## TEXT SECTION
****************************************
If knowing the facts reduced poverty, it would be all over by now | Rethinking Poverty

If knowing the facts reduced poverty, it would be all over by now

Posted on 24 Jul 2018   Categories: Blog, Books and films, From Rethinking Poverty Related Tags:  

by Barry Knight


Barry Knight reviews Poverty: The facts (6th edition) by Alan Marsh, with Karen Barker, Carla Ayrton, Morag Treanor and Moussa Haddad (Child Poverty Action Group, 2017) and The New Poverty by Stephen Armstrong (Verso, 2018)

Child Poverty Action Group’s ‘Poverty: The facts’

Since I began working for the Webb Memorial Trust in 2012, there has been at least one serious study every month telling us how bad poverty is. Right on cue, as I was writing the review of these two books, the Joseph Rowntree Foundation published its annual survey on minimum income standards showing that ‘inflation and less generous state benefits have made it harder over the past year for families on tight budgets to enjoy what the public considers a decent standard of living’.
****************************************
Stored items
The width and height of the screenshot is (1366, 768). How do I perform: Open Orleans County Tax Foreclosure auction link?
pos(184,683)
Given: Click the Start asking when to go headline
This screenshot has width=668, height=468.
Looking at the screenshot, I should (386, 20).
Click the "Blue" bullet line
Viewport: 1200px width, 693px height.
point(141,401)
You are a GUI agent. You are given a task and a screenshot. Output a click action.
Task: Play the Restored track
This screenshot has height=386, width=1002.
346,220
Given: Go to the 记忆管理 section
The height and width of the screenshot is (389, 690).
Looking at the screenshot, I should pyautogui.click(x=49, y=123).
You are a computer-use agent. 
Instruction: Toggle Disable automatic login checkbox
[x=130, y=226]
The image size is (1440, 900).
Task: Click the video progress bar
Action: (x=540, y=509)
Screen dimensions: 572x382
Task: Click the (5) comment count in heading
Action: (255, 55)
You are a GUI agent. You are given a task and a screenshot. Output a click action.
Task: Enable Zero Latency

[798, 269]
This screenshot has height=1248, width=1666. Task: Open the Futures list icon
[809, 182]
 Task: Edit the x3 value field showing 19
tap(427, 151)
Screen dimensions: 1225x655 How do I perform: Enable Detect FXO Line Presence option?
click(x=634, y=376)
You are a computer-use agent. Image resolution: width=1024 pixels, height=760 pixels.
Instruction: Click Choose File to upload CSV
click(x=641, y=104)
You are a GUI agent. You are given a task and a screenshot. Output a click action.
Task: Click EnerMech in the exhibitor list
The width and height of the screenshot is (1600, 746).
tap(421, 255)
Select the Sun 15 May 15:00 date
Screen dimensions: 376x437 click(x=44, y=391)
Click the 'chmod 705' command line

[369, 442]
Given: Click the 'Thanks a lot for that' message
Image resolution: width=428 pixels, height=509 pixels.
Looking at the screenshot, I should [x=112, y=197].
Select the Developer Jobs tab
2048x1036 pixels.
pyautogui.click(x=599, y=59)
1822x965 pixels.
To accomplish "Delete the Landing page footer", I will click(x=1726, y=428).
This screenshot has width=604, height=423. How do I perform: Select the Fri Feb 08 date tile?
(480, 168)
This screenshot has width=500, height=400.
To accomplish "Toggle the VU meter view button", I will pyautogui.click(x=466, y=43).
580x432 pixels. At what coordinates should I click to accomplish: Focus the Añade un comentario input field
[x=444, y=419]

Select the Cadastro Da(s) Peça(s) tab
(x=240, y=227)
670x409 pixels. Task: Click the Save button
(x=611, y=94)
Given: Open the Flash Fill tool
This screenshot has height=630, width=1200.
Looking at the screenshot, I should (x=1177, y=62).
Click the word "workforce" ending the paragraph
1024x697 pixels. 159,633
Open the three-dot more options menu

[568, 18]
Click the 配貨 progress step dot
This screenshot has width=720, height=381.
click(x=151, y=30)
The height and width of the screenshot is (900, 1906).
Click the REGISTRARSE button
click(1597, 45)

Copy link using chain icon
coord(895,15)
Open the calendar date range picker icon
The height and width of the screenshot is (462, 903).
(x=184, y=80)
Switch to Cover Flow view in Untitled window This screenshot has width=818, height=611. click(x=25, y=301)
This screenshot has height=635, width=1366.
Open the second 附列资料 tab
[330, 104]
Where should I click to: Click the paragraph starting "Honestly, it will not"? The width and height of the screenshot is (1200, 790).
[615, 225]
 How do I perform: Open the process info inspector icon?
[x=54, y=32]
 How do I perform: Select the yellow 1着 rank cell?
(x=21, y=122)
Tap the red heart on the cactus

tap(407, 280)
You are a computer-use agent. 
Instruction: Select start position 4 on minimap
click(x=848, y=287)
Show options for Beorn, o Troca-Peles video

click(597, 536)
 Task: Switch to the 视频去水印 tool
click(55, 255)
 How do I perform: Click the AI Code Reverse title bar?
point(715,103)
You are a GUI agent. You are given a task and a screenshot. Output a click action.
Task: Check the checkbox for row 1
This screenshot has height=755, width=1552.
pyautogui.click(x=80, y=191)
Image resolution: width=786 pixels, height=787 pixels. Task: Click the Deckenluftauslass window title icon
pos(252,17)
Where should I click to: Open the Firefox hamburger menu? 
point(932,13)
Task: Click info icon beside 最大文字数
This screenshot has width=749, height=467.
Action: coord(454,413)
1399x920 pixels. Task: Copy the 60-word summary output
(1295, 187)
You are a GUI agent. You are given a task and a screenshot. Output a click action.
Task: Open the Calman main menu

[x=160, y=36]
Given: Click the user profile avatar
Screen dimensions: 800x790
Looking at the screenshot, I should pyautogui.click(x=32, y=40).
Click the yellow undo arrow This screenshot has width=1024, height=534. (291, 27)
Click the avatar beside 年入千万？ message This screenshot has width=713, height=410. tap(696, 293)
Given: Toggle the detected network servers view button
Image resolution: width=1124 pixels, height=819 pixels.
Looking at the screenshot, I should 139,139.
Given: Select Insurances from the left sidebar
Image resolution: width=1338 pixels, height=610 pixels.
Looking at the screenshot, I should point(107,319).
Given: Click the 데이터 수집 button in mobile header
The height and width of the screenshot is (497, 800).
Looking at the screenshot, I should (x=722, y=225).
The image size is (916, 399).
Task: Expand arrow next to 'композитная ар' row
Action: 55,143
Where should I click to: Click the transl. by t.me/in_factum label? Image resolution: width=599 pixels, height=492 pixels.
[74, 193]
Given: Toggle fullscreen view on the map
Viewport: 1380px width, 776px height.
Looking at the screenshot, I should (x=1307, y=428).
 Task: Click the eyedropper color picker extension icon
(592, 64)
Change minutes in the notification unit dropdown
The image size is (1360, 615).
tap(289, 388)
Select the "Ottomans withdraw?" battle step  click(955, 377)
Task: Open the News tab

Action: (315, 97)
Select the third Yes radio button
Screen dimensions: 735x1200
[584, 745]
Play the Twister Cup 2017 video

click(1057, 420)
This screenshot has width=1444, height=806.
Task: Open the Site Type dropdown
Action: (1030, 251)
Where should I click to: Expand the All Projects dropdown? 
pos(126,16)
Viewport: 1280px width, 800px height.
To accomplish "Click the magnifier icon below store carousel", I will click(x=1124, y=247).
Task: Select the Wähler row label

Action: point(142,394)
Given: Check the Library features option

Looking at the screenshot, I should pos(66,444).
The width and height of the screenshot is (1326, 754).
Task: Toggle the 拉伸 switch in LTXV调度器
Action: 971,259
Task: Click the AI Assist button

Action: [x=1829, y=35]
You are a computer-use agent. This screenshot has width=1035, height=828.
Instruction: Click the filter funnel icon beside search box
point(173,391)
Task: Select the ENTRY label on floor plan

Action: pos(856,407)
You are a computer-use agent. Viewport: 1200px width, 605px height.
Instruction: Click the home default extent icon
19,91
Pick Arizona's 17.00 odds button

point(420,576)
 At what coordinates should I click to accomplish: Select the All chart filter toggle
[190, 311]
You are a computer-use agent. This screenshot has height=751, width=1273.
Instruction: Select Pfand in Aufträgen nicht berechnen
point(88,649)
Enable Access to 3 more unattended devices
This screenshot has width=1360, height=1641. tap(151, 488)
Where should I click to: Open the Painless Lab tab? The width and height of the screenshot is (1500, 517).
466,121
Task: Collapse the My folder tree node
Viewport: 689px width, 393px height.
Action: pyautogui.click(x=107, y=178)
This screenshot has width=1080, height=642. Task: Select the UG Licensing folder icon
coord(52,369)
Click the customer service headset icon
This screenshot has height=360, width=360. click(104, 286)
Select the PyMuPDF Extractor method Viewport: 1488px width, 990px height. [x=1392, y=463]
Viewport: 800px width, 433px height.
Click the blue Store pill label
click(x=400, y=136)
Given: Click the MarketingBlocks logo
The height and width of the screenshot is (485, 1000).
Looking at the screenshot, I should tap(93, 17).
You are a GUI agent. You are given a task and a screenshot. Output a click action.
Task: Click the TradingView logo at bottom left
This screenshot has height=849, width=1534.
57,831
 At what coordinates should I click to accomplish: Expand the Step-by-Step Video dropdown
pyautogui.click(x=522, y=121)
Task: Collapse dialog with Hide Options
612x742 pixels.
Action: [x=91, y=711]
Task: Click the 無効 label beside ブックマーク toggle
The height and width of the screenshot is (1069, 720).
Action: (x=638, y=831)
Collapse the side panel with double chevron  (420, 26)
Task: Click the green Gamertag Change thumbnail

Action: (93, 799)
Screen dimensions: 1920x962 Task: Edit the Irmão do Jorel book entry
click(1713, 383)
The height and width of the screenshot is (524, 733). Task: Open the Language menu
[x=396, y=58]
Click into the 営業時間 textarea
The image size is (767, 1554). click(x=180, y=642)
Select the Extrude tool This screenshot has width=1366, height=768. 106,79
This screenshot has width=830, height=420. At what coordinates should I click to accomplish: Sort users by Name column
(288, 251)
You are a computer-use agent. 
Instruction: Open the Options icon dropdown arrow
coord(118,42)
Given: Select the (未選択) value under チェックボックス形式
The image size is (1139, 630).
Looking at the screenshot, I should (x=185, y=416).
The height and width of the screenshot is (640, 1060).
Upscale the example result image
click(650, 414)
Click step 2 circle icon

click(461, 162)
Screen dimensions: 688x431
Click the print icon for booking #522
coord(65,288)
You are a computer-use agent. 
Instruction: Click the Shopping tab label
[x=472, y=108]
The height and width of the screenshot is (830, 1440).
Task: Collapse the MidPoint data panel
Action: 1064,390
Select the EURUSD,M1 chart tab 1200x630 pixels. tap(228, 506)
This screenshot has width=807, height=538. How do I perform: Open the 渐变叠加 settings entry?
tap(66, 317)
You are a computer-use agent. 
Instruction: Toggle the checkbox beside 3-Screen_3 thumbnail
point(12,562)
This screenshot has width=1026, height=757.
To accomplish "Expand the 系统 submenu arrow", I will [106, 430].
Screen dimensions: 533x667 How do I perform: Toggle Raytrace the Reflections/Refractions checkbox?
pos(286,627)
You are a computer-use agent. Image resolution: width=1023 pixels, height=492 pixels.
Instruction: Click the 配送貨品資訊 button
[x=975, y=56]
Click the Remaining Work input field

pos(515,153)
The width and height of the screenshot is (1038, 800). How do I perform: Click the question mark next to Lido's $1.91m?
****************************************
## PROBLEMS AND TASKS
• A. In the poverty book review, swap "every month" for "every week" and write out the passage between "Posted on 24" and "standard of living’.", inclusive.
• B. Write the next part of the poverty book review, starting after its final sentence.
The records have no connection to the poverty book review.

## RESULTS FOR THE EXERCISE
• A.
Posted on 24 Jul 2018   Categories: Blog, Books and films, From Rethinking Poverty Related Tags:  

by Barry Knight


Barry Knight reviews Poverty: The facts (6th edition) by Alan Marsh, with Karen Barker, Carla Ayrton, Morag Treanor and Moussa Haddad (Child Poverty Action Group, 2017) and The New Poverty by Stephen Armstrong (Verso, 2018)

Child Poverty Action Group’s ‘Poverty: The facts’

Since I began working for the Webb Memorial Trust in 2012, there has been at least one serious study every week telling us how bad poverty is. Right on cue, as I was writing the review of these two books, the Joseph Rowntree Foundation published its annual survey on minimum income standards showing that ‘inflation and less generous state benefits have made it harder over the past year for families on tight budgets to enjoy what the public considers a decent standard of living’.

• B.
This is one of 25 major publications on various aspects of poverty produced by JRF during 2018, and one of 576 reports since 2010. The Resolution Foundation has an equally prolific output with 22 reports related to poverty and inequality published in 2018 so far.

In the light of so many facts from just two of the many think-tanks working on poverty, I began my reading of both books with a sceptical mindset asking: what will they add?

What do these books add?

Poverty: The facts is a very readable and accessible account of the current state of poverty in the UK. It covers issues of definition, measurement, and causes and effects, identifying who is most at risk and what it is like to experience poverty. Data is drawn from official statistics and other people’s research. The book is in the research tradition laid down by Peter Townsend in his masterful Poverty in the United Kingdom (1979). The chapter I found most interesting was one that compared UK experience with that of other countries, which shows that the UK is not nearly as bad as might be thought but is driven by large disparities in wages.

‘The New Poverty’ by Stephen Armstrong

Although the book is not comprehensive (there is little about the geographic distribution of poverty), it is a useful reference point and gives strong evidence for a structural explanation of poverty, in contrast to the prevailing view of individual pathology favoured by right-wing politicians.

The New Poverty covers much of the same territory but from an entirely different standpoint. Written in a journalistic style, and emulating George Orwell’s Road to Wigan Pier, the author recycles facts from a wide variety of sources while travelling throughout the country to interview many different people who are suffering the many harmful consequences of poverty.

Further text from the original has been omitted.